Modern Türk edebiyatının en önemli romancılarından biri olan Tarık Buğra, eserlerinde Türk toplumunun geçirdiği büyük dönüşümleri, bireyin iç hesaplaşmalarını ve milli mücadele ruhunu derinlikli bir şekilde işlemiştir. Onu diğer yazarlardan ayıran en belirgin özellik, tarihi ve toplumsal olayları "sıradan insan"ın gözünden, psikolojik derinlikle anlatmasıdır.
Tarık Buğra, roman, hikaye, tiyatro ve deneme türlerinde eserler vermiş olsa da asıl gücünü romanlarında göstermiştir. Eserlerinde sade, akıcı ama derinlikli bir dil kullanır. Kahramanları genellikle ikilemler içinde, toplumla veya kendi içleriyle çatışma halindedir.
Buğra'nın şaheseri kabul edilir. Kurtuluş Savaşı'nı, bir "İstanbullu Hoca"nın (Mehmet Reşit Efendi) "Küçük Ağa"ya dönüşümü üzerinden anlatır. Roman, savaşın cephe gerisini, insanların aidiyet, inanç ve vatan sevgisi arasındaki bocalamalarını eşsiz bir şekilde resmeder. Tarihi bir olayı, tek bir kahramanın içsel yolculuğuyla harmanlaması bakımından Türk edebiyatında bir dönüm noktasıdır.
Osmanlı Devleti'nin kurucusu Osman Gazi'nin hayatını, bir "insan" olarak portresini çizerek anlatan tarihi bir romandır. Osmancık'ın bir bey olma, devlet kurma sorumluluğunu taşıma ve aşk (Mal Hatun) ile güç arasındaki dengeyi bulma mücadelesi işlenir. Eser, bir devletin doğuş felsefesini, töresini ve insani boyutlarını anlamak isteyen herkes için temel bir kaynaktır.
Küçük Ağa romanının devamı niteliğindedir. Milli Mücadele sonrası Ankara'sında, yeni kurulan devletin iç çekişmeleri ve "Küçük Ağa"nın bu yeni düzene adapte olma çabalarını konu alır.
Serbest Fırka denemesi (1930) dönemini bir Anadolu kasabası üzerinden anlatan politik bir romandır. Demokrasi arayışı, umutlar ve hayal kırıklıkları üzerine derin bir eserdir.

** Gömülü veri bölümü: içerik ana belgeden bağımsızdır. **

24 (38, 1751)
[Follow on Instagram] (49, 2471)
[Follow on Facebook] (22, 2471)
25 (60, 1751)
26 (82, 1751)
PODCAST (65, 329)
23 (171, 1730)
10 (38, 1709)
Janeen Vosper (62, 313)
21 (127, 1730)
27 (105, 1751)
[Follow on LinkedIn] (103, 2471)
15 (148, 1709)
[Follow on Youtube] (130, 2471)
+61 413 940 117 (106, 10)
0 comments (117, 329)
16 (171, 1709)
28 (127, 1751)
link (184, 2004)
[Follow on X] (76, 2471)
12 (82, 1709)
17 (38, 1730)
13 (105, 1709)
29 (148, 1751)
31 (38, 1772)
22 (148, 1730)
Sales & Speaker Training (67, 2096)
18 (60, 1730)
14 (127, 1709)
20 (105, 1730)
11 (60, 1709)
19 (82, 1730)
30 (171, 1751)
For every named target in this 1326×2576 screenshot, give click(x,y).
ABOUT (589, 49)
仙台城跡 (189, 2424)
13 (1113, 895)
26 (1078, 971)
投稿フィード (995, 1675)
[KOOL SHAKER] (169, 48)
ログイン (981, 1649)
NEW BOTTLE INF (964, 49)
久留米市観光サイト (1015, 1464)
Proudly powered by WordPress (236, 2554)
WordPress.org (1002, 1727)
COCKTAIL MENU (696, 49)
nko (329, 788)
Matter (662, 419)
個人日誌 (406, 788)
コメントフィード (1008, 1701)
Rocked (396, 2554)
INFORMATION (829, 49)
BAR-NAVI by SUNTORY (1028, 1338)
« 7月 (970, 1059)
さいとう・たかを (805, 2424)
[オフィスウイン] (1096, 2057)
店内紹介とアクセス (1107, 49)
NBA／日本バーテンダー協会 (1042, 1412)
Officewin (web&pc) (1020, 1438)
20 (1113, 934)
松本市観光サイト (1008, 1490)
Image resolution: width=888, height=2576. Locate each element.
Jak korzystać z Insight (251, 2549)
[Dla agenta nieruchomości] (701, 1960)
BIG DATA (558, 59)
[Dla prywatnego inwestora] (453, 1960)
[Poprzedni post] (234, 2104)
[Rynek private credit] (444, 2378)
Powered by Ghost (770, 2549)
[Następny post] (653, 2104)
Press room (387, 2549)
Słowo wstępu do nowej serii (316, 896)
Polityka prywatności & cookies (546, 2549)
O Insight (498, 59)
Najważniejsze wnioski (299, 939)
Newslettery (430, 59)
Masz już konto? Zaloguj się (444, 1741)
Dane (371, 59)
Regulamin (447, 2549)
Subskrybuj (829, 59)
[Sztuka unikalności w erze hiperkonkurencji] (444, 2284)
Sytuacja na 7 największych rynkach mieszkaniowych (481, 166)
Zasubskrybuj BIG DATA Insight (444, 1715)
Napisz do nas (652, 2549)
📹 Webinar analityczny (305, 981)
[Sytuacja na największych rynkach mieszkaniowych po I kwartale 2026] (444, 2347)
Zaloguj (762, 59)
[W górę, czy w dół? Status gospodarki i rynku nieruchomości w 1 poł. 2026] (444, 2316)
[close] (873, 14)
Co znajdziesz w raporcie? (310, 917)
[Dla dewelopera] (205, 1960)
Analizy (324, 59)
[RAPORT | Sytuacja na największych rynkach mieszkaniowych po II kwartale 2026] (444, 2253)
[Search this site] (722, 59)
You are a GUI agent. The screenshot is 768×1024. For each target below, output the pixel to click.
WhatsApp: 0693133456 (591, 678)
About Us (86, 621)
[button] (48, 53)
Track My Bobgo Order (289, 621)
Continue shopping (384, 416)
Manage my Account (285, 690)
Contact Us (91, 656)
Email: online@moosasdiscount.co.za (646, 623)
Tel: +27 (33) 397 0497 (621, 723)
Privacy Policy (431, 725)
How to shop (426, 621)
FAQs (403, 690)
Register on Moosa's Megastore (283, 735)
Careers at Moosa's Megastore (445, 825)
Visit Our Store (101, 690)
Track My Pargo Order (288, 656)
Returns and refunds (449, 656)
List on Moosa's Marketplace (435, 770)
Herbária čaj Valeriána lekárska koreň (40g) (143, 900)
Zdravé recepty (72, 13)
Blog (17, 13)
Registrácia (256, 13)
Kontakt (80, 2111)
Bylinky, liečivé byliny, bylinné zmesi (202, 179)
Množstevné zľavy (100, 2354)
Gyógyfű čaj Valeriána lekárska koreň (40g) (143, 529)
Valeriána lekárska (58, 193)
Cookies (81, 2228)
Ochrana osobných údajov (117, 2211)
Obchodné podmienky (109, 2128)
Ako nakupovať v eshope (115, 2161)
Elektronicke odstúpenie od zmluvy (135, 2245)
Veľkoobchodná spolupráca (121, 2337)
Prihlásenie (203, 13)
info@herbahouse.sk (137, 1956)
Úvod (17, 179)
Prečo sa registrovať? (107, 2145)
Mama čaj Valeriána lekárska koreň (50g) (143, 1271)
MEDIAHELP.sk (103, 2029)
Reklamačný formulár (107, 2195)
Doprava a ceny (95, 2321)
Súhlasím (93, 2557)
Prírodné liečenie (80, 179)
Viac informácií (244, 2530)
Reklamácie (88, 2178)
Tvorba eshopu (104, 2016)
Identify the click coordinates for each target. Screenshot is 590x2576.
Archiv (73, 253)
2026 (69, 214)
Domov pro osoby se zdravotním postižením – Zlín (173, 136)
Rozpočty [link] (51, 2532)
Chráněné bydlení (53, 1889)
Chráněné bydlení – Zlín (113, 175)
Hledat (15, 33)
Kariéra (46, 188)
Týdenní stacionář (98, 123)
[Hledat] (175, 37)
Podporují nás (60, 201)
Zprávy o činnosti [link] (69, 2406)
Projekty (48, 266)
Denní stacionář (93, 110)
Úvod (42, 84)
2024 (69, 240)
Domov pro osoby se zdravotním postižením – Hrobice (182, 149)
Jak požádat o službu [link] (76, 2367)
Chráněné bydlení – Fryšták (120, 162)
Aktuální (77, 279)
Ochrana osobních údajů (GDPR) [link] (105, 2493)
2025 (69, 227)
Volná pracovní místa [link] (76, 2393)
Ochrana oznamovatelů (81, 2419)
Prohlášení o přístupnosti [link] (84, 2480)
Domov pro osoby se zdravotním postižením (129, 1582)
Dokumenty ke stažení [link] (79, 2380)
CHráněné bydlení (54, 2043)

Tarık Buğra, "toplum için sanat" anlayışının çok güçlü olduğu bir dönemde, önceliği "insan"a ve onun ruh haline verdi. Tarihi roman türüne psikolojik bir derinlik kazandırdı. Onun eserleri, Türkiye'nin yakın geçmişini anlamak, milli mücadele ruhunu ve devlet kurma bilincini bir edebiyat şaheseri üzerinden özümsemek isteyen herkesin mutlaka okuması gereken temel taşlardır. Küçük Ağa ve Osmancık ise bu mirasın en parlak iki mücevheridir.